Cancer is Crap: Found – A Clinical Trial! Also Found – A Glimmer of Hope

Rethink is proud to republish the original blog posts of Leanne Coppen first featured by Chatelaine. Leanne passed away in 2011 from metastatic breast cancer and we are honoured that her friends and family have allowed us to share her words here on the Rethink blog.

MARCH 11, 2010 · 5:14 PM

Torturous as yesterday’s post was to write, I had to do it. Thanks to everyone who managed to pluck up the courage to reply to the unrepliable with comments and e-mails.  Apologies to everyone who felt paralytic or overwhelmed (I think that’s all of us) but this was only ever going to be a very bumpy ride. Lifejacket is under the seat and there’s a barf bag in the seat pocket in front of you – let’s hope we don’t need them too often.

For the moment, the sun is actually beginning to emerge from behind the dark clouds for a change: we have found and are applying for a clinical trial at last!  The study sounds promising — the most promising of all the experimental drug trials we were able to find — and there is a study site in Montreal, which isn’t totally ideal, but it could be worse, it could be much farther from home.  It could be outside Canada.  I’m not sure how swift the enrolment process will be or how we are going to handle the financials or logistics, but I’m already feeling so much better and more hopeful just knowing that there is a plan underway at last.

It’s amazing how much difference a little glimmer of sunlight can make.  We are going to be doing something.  And it might actually work!!

Unfortunately, getting to this point has been excruciating and, as anyone who read yesterday’s post can attest, the process has forced me to face the grimmest realities.  Among them, and second in grimness only to confronting my own mortality, was the realization that our medical system completely fails in its support of patients with cancers that don’t respond to standard treatment.

The transition from a supportive, comprehensive cancer-care system to the bleak no-man’s-land of post-standard-treatment was so sudden and jarring that it took me a while to realize that I had in fact been left to my own defenses.  Apparently the system just isn’t designed to take you any further than approved drugs and standard treatments, so if you have to go the non-standard route, you have to navigate it yourself.

Meaning it is up to the patient to research and choose her own clinical trial.  The patient, who in the majority of cases does not have a medical degree.  The patient, who is reeling from the news that there are no more treatments for her.  The patient, who is probably grappling with gigantic questions like “Am I going to die?”  The patient, who hopefully speaks English fluently, knows her own medical history intimately and is handy with the Internet.
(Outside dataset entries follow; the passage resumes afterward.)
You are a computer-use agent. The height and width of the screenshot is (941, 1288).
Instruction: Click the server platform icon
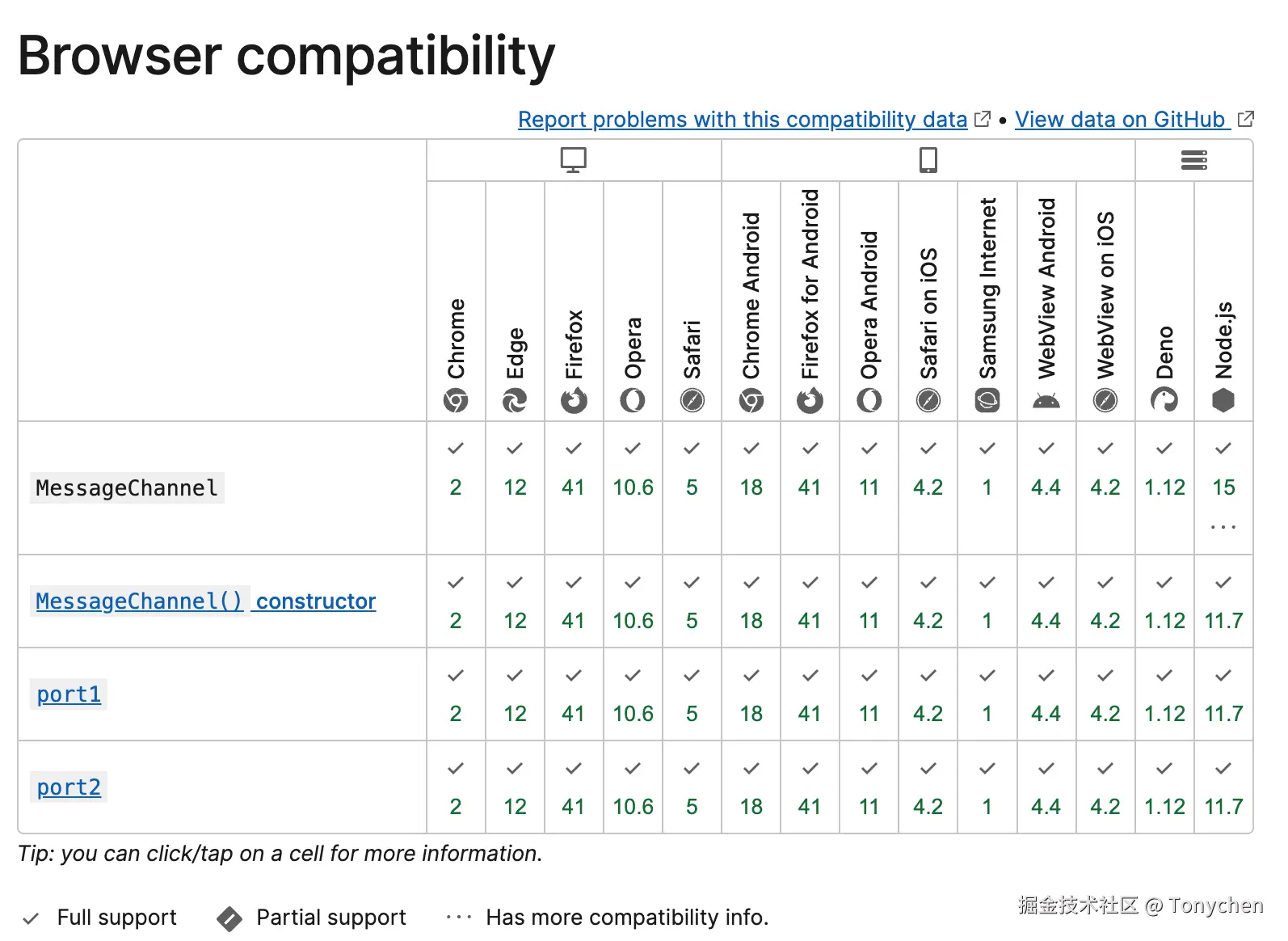[1194, 160]
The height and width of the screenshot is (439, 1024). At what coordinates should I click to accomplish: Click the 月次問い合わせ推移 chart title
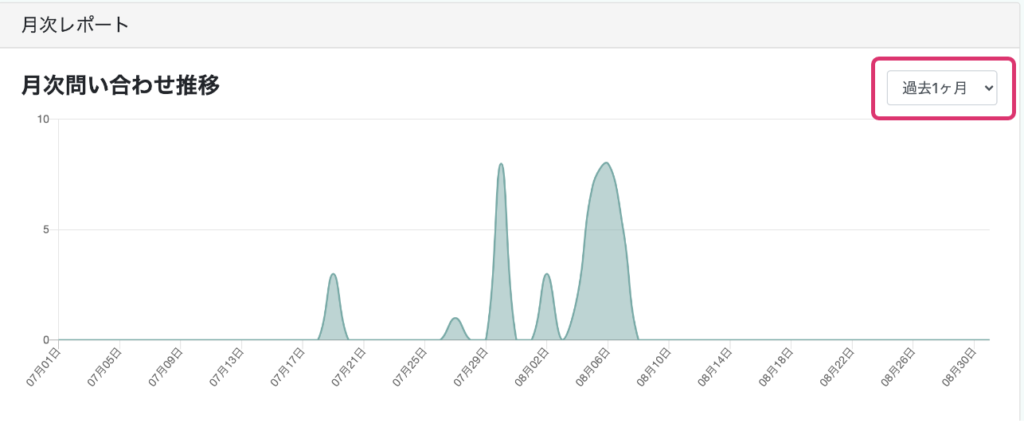pyautogui.click(x=120, y=86)
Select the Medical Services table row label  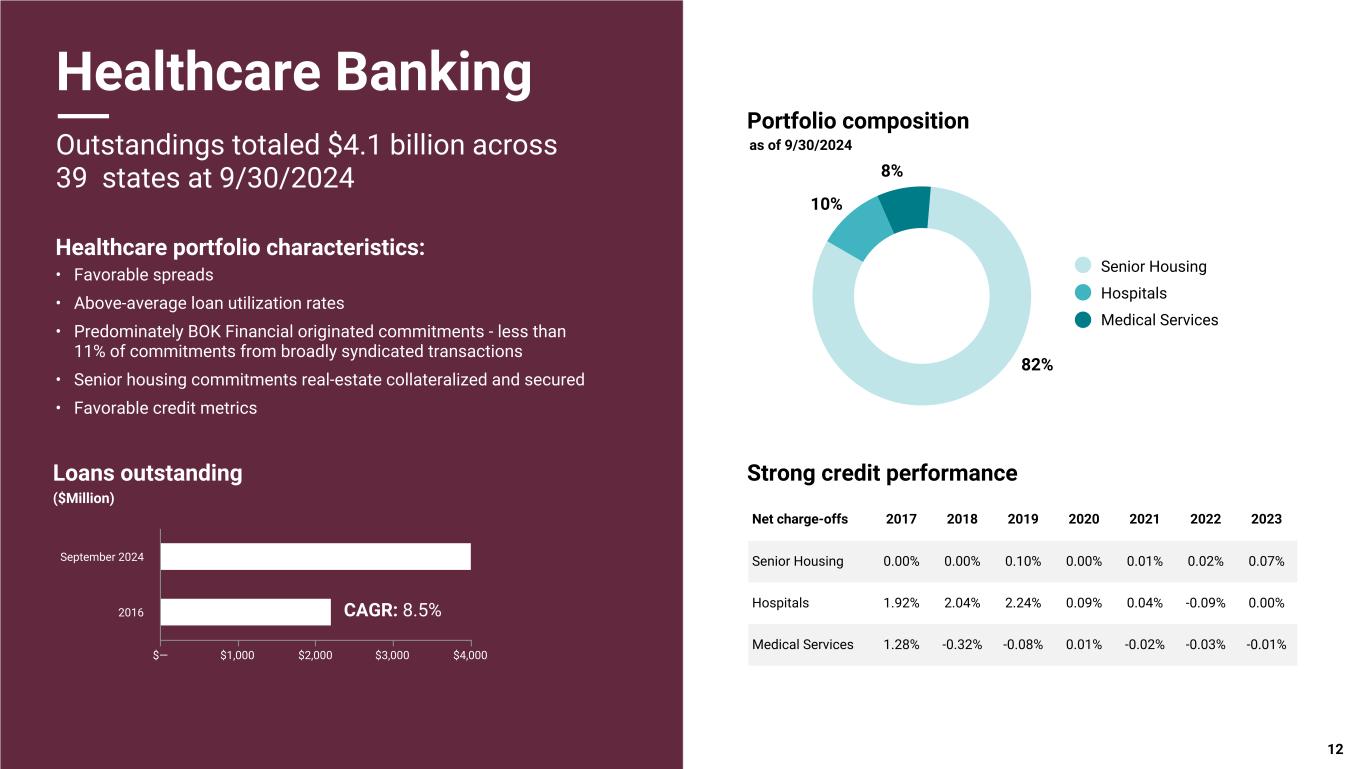(x=803, y=644)
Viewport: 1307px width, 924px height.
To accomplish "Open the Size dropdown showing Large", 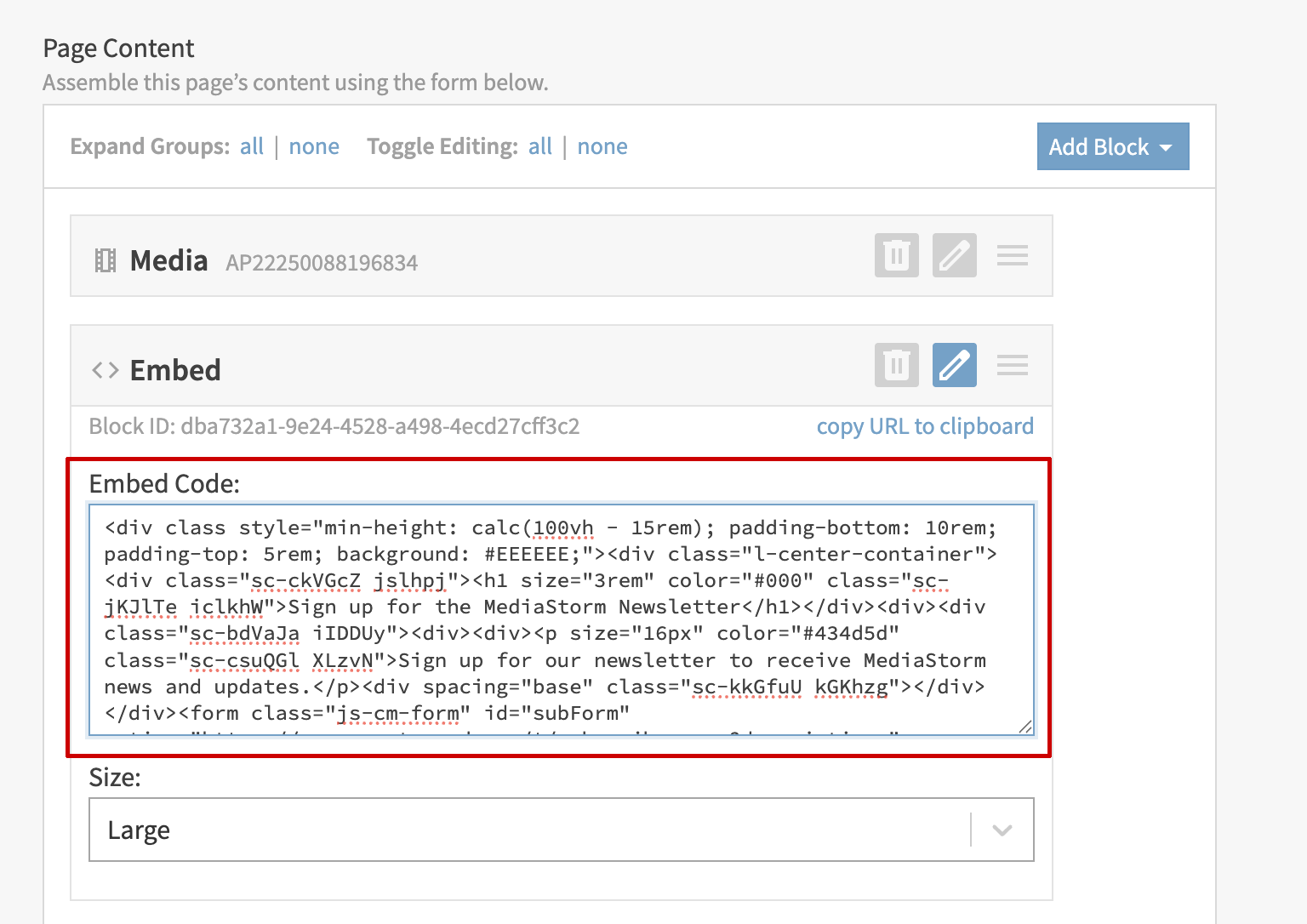I will coord(528,830).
Aside from the basic impracticalities of this situation, it has the psychological effect of leaving the patient out in the cold.  It sends a message of hopelessness.  It says: your cancer is so bad, we’ve given up.

I believe I wasn’t totally abandoned only because I and my family reached out repeatedly for help to my oncologist, the hospital social worker, my amazing family doctor, a clinical trials nurse, and many, many other people.  I’m deeply grateful to all of them for their help, but I’m still stunned and alarmed at the totally unacceptable failure of a system I believed in and trusted with my life.

But enough about all that for now. Really, I can be all stunned and alarmed later.  Right now I just want to enjoy the sunshine.